Output all of the lines below exactly, and leave out each image.

** Records for the task follows **

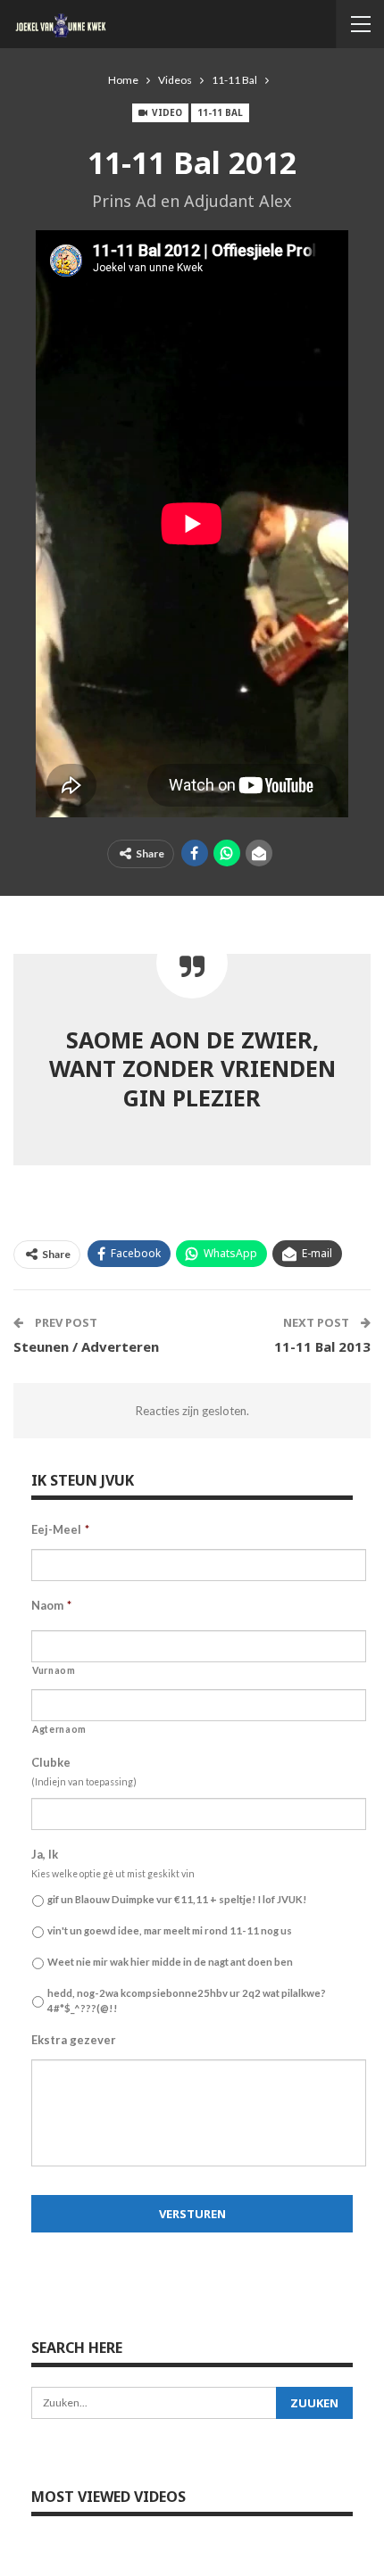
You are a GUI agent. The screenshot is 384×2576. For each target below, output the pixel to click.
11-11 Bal (220, 112)
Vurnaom (54, 1670)
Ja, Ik (44, 1854)
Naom (51, 1605)
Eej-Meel (60, 1529)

** End of Records for the task **

Response to this exercise.
You are a GUI agent. The screenshot is 384×2576. For each target below, output the pixel to click.
11-11 Bal (220, 112)
Vurnaom (54, 1670)
Ja, Ik (44, 1854)
Naom (51, 1605)
Eej-Meel (60, 1529)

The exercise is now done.